# Collected data entries:
>>>

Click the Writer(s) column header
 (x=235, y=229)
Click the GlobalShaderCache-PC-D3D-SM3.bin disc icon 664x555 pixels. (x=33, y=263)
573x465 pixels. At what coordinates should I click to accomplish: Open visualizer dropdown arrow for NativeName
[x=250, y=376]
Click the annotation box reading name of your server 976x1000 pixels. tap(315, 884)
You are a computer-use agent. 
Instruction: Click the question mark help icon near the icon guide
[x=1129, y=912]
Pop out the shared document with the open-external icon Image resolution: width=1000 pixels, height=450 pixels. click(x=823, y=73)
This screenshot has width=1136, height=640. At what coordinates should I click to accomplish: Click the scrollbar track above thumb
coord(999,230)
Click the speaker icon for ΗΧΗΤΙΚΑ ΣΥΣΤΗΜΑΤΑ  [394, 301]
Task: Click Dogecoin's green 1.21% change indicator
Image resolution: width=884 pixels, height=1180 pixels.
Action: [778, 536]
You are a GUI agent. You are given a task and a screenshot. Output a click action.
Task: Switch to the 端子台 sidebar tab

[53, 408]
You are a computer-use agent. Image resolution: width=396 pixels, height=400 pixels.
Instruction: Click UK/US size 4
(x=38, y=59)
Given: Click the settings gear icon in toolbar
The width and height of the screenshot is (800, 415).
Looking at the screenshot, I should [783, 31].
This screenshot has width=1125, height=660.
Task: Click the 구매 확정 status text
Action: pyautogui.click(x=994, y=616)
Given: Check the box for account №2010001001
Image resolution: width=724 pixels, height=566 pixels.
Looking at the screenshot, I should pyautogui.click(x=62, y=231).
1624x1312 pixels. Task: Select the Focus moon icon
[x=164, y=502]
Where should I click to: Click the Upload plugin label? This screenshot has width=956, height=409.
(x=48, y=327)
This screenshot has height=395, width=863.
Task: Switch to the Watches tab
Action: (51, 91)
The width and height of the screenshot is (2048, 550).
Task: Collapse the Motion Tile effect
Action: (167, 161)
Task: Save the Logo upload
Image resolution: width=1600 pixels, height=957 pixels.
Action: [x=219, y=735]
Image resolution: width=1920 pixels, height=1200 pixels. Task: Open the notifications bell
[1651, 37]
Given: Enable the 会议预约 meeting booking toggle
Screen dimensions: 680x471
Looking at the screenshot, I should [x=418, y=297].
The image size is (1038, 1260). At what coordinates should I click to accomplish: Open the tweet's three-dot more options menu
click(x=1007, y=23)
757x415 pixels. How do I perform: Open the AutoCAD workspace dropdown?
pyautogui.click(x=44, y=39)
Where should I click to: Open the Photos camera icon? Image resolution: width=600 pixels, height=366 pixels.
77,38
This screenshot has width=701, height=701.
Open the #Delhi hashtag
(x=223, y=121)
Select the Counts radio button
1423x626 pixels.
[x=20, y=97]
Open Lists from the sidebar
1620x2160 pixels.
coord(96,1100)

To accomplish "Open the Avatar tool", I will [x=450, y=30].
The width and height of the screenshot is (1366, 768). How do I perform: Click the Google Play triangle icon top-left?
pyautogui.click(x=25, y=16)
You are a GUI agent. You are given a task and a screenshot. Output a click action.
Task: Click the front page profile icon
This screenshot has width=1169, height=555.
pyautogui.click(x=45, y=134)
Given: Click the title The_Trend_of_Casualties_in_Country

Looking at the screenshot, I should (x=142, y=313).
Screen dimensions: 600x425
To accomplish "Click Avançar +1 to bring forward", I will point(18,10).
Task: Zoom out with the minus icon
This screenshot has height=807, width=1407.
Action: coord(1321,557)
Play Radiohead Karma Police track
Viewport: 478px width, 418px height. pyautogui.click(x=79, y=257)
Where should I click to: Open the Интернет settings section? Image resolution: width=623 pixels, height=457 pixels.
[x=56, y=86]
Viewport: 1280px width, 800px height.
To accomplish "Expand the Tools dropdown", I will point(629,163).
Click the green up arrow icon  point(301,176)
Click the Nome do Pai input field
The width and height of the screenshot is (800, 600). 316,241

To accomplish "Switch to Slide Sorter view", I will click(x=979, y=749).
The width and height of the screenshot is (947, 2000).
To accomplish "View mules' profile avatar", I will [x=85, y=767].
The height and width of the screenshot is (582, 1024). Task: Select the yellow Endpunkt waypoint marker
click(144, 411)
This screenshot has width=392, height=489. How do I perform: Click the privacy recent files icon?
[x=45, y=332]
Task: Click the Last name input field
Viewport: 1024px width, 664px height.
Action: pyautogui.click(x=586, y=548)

<<<

# Assignment:
Would you state how many lines of the data above hold the string "computer"? Reply with the number alone.

# Solution to the exercise:
2